Derrière le mystérieux nom de Mirage se cache tout ce qu’il se fait de mieux en matière de drone, d’industriel et de noise. Cet amalgame stylistique progresse allègrement au rythme du disque, montrant sa grande diversité et arborant une apparence abstract et expérimentale forte. Captant l’attention dès les premiers instants, mais désorientant son auditoire à chaque occasion possible, la musique de Sarah Haras fascine par son ingéniosité et son audace. Tirant entre autres ses inspirations de la nature bahreïnienne et du folk khaleeji, la productrice n’a pas peur de s’aventurer sur des sentiers qui détonnent, par exemple en ajoutant des influences dancehall et beaucoup plus dansantes à un album qui ne l’est pas aux premiers abords.
Renversante expérimentation sonore, Mirage est tout sauf une illusion, chaque vibration, chaque seconde, chaque émotion est bien réelle. Il ne vous reste plus qu’à embrasser cette douche de décibels!
∼∼∼
SEPL | Drifting Lights
Paru le 7 mars 2021 sur Attenuation Circuit.
→ Texte de Louis
Murmures bruitistes tumultueux cachant un paysage dépravé et grisonnant, les reflets sonores qui jaillissent des instruments de Scorched Earth Policy Lab sculptent un tourbillon perpétuel d’ondes stridentes. Projet solo du prolifique producteur français Thierry Arnal, SEPL pousse son auditoire dans ses derniers retranchements, succombant entièrement à la merci des sons qui lui sont acheminés. Chacun de ses sens aux aguets, en pleine conscience de ce qui se profile à l’horizon, c’est dans le désordre que s’entame Drifting Lights.

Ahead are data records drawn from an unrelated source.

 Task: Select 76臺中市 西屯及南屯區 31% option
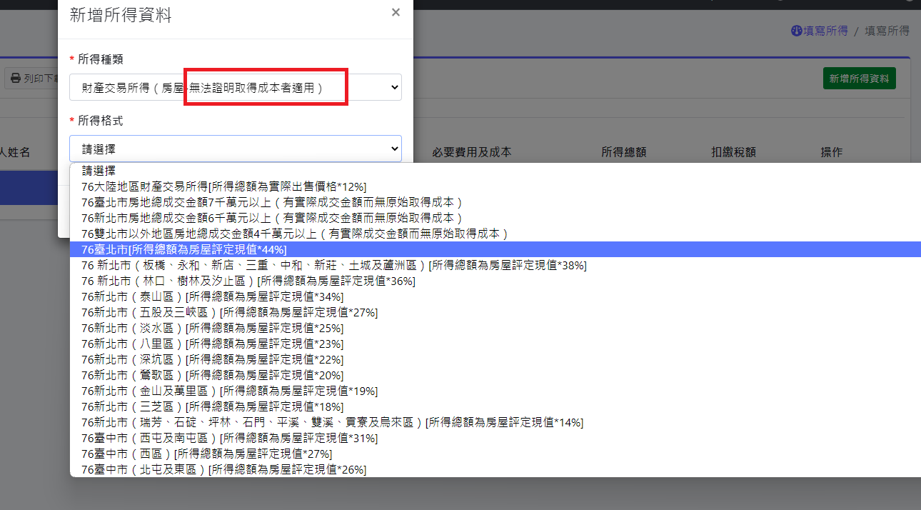pos(229,438)
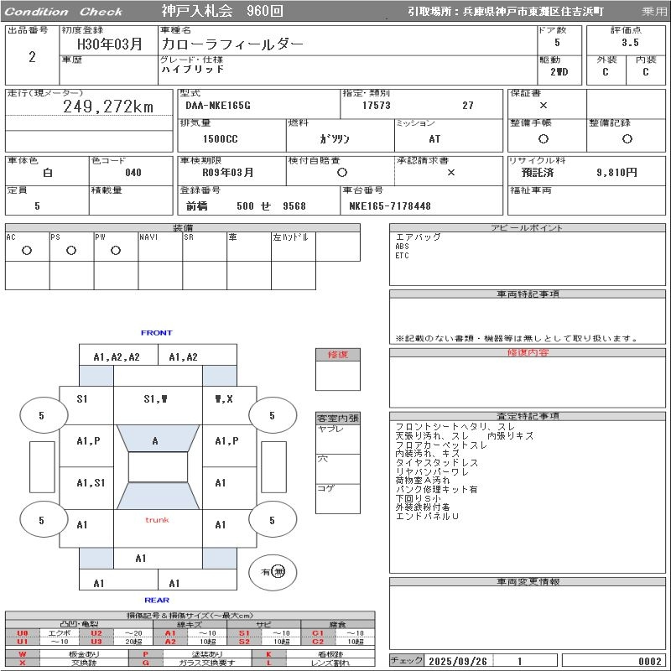Screen dimensions: 671x671
Task: Toggle the PS equipment circle mark
Action: pos(71,251)
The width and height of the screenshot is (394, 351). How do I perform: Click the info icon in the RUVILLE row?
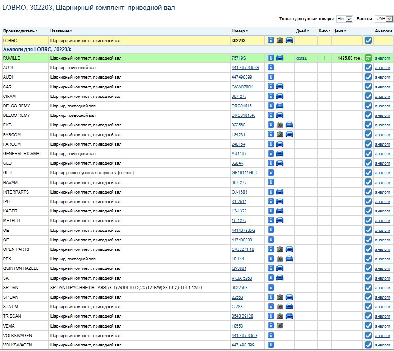[x=271, y=58]
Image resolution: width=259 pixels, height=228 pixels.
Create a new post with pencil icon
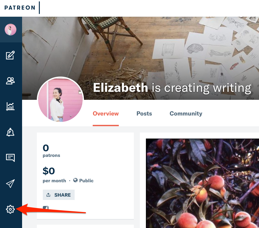10,55
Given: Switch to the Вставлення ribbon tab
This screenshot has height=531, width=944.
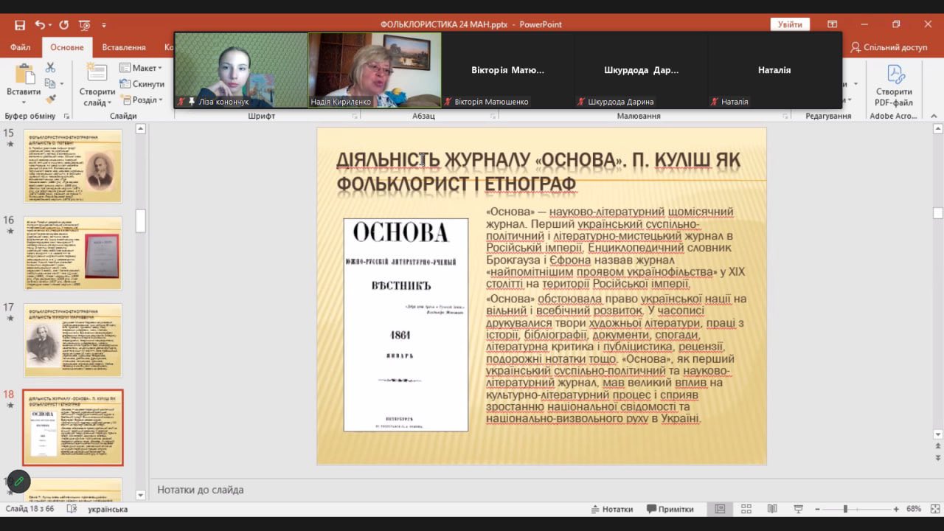Looking at the screenshot, I should pos(123,47).
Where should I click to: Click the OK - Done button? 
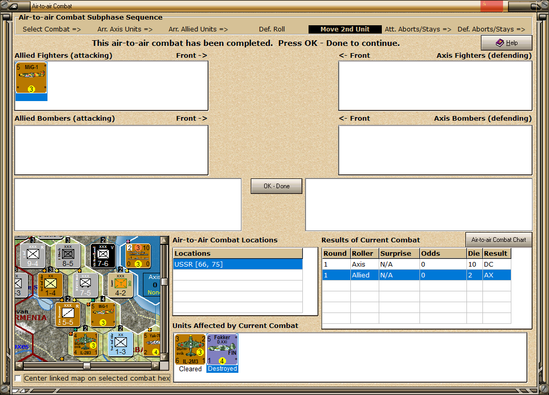tap(277, 186)
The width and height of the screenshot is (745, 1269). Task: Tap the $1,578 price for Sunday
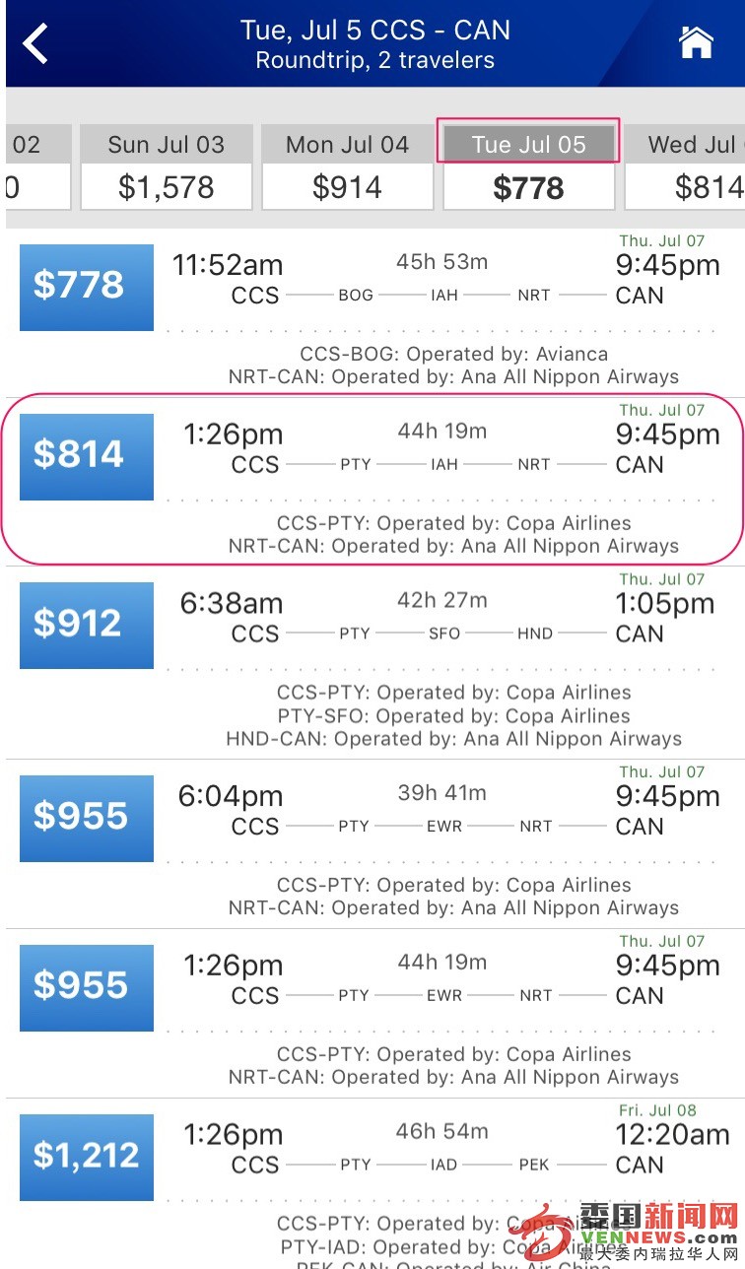(167, 188)
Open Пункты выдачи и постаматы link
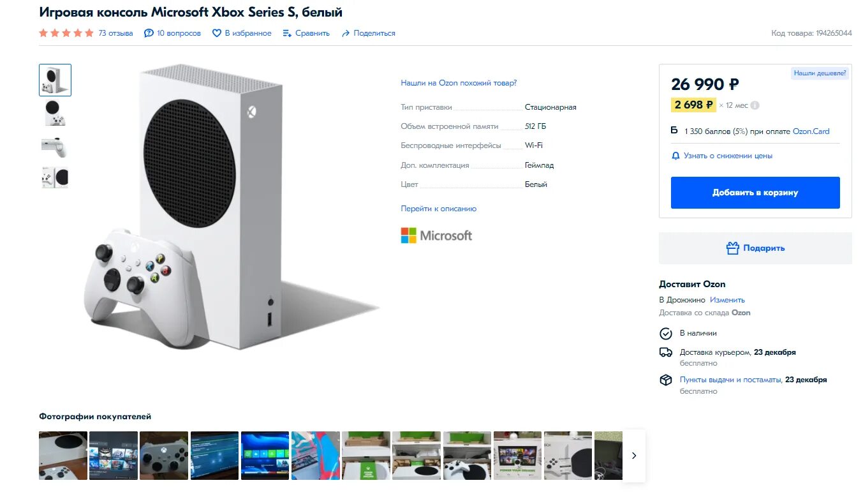Viewport: 863px width, 492px height. tap(731, 380)
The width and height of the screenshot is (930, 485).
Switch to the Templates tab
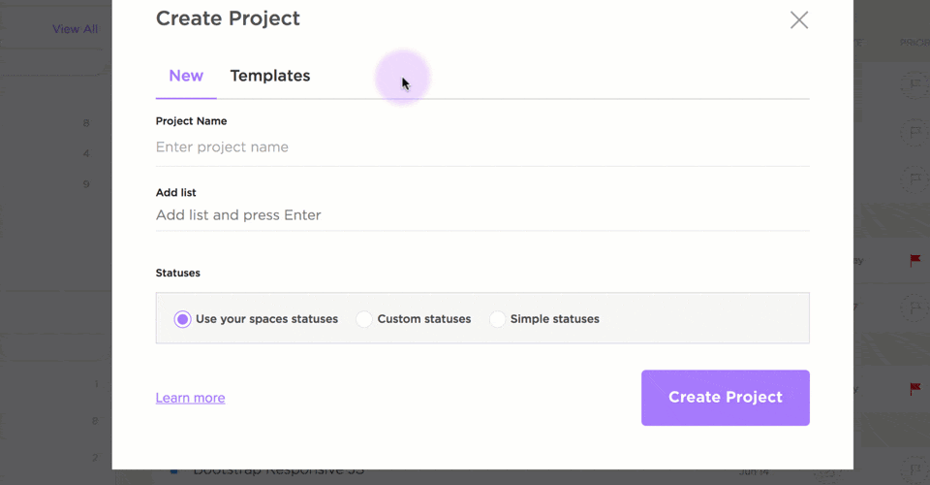(x=269, y=76)
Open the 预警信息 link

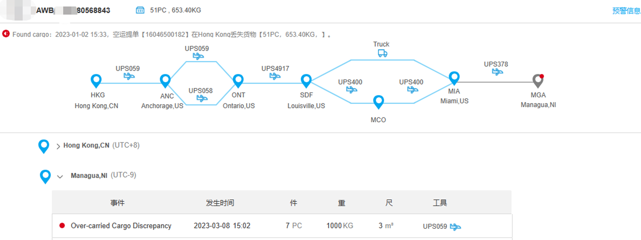[x=626, y=11]
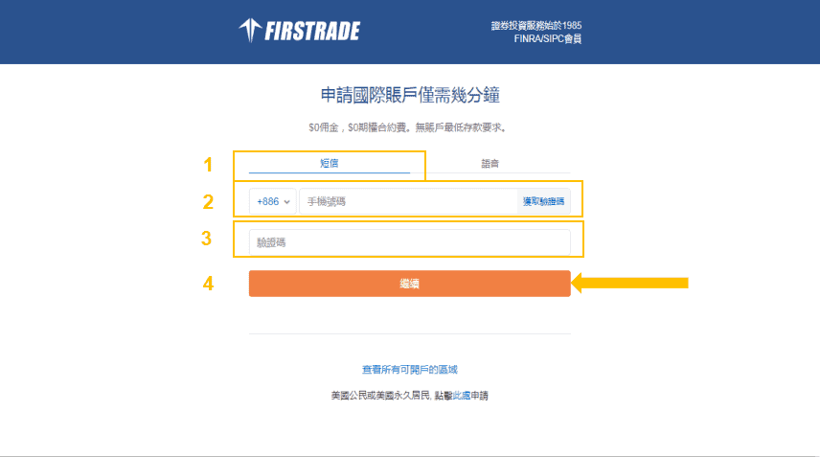
Task: Focus the 驗證碼 input field
Action: click(x=409, y=242)
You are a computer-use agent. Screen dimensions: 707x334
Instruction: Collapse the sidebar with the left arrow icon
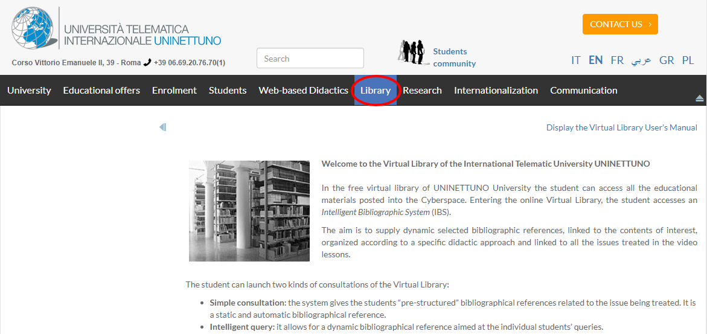point(162,127)
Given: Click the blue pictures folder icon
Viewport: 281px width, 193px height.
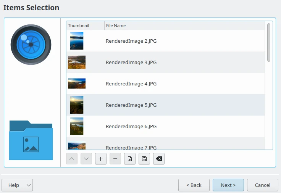Looking at the screenshot, I should point(31,140).
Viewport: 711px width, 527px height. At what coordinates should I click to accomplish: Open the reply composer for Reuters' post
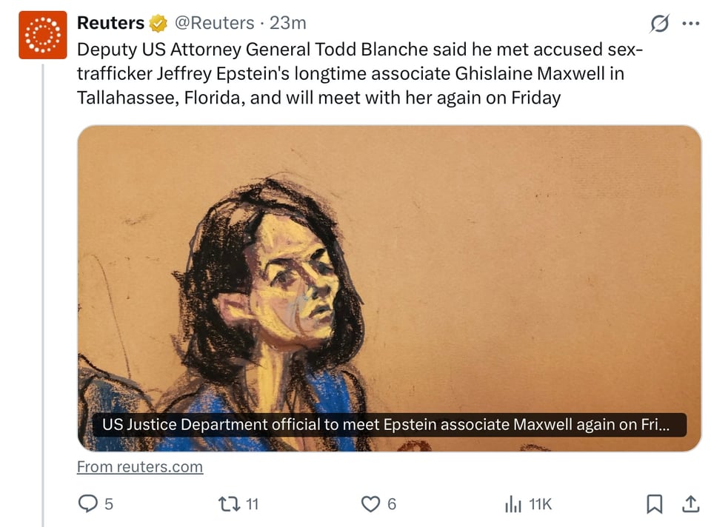click(89, 503)
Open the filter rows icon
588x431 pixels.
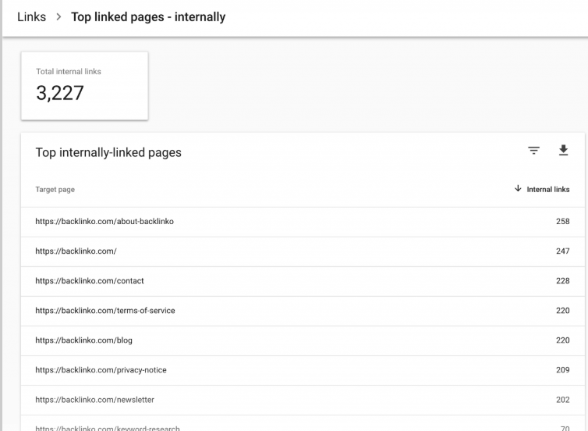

Véritable appel aux âmes noctambules, ce formidable album représente ce qu’il se fait de mieux en matière de drone sinueux et de noise ingénieux. Grondements sourds, grésillements criards et voiles de décibels fantomatiques se succèdent et s’entrecroisent, dessinant des mélodies hypnotiques où la distorsion est maîtresse. Périple musical exigeant, mais ô combien bénéfique, l’écoute de ces huit compositions agit au même titre qu’une décharge d’électrochocs!
Constituant beaucoup plus qu’une simple virée auditive, Drifting Lights se comporte plutôt comme une expérience sensorielle souveraine. Procurant une vague d’énergie singulière, chaque parcelle sonore caressant les tympans et le cerveau avec dextérité et mordant, laissant une marque qui prendra quelques jours avant de disparaître. Pour le meilleur et pour le pire, sombrez en compagnie de SEPL!